Kimisi bu futbolcuları profesyonel olmamakla suçluyor. Kimisi “rahat ettikleri ve çiftliklerini kurdukları” için takımlarını terk etmediğini savunuyor. Ben tam aksi noktadayım. Bir adam AC Milan formasını 31 yıl terletiyor, dünyanın zirvesindeyken kendisine gelen milyonluk transfer tekliflerini elinin tersiyle itiyor ve forması altında onlarca başarıya imza atıyorsa konuşmanın ve eleştirmenin alemi yoktur.. O adam iyidir, başarılıdır, dahası takımına aşıktır.. Çok basit aslında.. Sadece orada olmak, o formayı giymek istiyordur.. Hepsi bu..

Tony Adams, Matthew Le Tissier, Lars Ricken.. Say say bitmez.. Hepsi için sayfalarca yazı yazılabilir, binlerce kelime sarf edilebilir.

Bir futbolcunun formasının emekli edilmesinin, jübilesinde on binlerin gözyaşlarına boğulmasının, fanatik taraftarların çocuklarına o futbolcunun adını vermesinin bedeli nedir? Hangi Abramovich satın alabilir bunu?

Futbolu bu kadar sevmemin sebeplerinden biri de bu işte.. Bu işin içinde ne kadar para dönerse dönsün hala duygulara yer var.. Olmaya da devam edecek.. En azından böyle ümit ediyorum..

Steven Gerrard’ı Liverpool’dan Ledley King’i Tottenham’dan ayıracak babayiğitleri de merak etmiyor değilim tabii..

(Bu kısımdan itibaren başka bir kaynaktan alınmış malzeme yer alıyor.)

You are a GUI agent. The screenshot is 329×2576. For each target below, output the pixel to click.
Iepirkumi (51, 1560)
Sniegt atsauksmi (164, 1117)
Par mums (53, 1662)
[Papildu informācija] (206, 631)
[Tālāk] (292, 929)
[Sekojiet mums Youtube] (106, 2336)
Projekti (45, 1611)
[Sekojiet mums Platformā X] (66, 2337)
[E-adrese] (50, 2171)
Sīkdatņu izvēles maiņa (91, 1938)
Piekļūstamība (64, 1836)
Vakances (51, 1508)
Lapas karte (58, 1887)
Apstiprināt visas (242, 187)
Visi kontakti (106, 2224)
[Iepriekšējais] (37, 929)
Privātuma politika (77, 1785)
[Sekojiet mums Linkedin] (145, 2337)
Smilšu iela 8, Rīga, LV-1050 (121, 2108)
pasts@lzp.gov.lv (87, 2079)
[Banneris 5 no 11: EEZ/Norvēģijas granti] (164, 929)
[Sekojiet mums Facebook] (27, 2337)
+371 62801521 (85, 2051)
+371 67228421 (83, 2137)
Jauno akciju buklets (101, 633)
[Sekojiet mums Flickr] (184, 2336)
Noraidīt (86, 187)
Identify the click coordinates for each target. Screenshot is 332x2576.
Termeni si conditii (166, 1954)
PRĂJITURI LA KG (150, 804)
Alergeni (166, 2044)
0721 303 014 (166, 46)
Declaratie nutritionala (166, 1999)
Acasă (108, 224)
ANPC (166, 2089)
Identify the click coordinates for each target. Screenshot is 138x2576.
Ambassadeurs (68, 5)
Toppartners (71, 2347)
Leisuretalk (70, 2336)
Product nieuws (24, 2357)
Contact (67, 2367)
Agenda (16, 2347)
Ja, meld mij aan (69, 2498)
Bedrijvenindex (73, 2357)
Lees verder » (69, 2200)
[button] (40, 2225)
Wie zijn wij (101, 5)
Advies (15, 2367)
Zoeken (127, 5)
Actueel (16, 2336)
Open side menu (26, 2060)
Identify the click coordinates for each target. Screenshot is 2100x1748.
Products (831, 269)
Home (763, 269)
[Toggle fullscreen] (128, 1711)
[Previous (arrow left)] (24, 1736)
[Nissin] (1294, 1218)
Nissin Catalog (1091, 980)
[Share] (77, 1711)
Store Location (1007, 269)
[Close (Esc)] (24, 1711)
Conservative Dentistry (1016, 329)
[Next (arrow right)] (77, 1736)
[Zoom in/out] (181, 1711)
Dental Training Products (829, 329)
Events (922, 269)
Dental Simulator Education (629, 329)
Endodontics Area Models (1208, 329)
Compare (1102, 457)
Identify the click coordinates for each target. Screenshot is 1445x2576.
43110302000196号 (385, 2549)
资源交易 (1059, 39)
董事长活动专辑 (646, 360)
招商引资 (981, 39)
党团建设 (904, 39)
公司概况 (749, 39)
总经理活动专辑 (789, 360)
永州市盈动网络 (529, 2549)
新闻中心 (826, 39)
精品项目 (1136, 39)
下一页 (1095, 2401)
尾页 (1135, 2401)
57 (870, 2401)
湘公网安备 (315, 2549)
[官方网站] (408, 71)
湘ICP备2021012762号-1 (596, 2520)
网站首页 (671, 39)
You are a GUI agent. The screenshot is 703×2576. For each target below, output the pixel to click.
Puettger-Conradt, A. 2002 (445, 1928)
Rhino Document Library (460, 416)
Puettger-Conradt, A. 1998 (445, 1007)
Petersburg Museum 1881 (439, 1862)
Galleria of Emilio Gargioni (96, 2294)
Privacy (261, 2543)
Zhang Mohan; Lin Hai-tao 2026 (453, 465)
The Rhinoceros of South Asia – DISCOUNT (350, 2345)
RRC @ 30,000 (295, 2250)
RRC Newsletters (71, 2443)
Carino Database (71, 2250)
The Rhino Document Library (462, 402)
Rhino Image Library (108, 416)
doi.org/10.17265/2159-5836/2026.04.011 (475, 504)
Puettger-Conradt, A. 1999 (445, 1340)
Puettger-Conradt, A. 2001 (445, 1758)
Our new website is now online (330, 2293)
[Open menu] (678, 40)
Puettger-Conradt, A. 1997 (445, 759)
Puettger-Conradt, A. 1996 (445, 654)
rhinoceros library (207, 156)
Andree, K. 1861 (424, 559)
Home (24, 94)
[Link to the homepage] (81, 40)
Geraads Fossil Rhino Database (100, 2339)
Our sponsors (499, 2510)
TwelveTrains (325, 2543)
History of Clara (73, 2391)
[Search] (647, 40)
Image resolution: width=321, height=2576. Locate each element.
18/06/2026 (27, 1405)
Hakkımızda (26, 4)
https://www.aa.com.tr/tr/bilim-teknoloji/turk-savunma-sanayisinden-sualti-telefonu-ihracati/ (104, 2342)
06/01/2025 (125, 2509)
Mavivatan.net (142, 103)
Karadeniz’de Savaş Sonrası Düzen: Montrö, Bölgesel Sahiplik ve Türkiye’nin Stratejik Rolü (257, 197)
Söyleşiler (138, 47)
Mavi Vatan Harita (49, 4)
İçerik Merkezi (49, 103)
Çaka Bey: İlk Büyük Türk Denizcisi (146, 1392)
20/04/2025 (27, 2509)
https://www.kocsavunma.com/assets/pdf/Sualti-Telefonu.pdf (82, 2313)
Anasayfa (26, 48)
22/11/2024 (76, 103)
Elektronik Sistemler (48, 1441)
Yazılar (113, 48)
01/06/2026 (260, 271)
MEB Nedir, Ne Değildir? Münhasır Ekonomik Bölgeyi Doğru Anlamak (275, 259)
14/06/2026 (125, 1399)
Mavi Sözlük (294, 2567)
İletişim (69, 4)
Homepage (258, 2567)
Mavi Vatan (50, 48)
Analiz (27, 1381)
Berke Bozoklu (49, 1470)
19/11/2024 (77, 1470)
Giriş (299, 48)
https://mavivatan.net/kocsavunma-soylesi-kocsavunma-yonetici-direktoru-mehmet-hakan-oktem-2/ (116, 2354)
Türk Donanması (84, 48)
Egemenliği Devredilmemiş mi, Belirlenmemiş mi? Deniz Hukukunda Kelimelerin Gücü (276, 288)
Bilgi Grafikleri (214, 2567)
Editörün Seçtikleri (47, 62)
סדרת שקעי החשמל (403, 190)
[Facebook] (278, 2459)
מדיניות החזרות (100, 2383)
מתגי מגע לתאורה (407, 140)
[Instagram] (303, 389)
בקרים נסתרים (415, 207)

Bizde de var elbette böyle deli aşıklar.. Sanlı Sarıalioğlu, Baba Hakkı, Rıza Çalımbay, Müjdat Yetkiner, Turgay Şeren ve elbette takımının bir jübileyi bile çok gördüğü, UEFA Kupası Finalinde çıkık omzuyla Henry ve Berkamp ile boğuşan Bülent Korkmaz.. Aralarında kötü anılan bir tanesi bile var mı?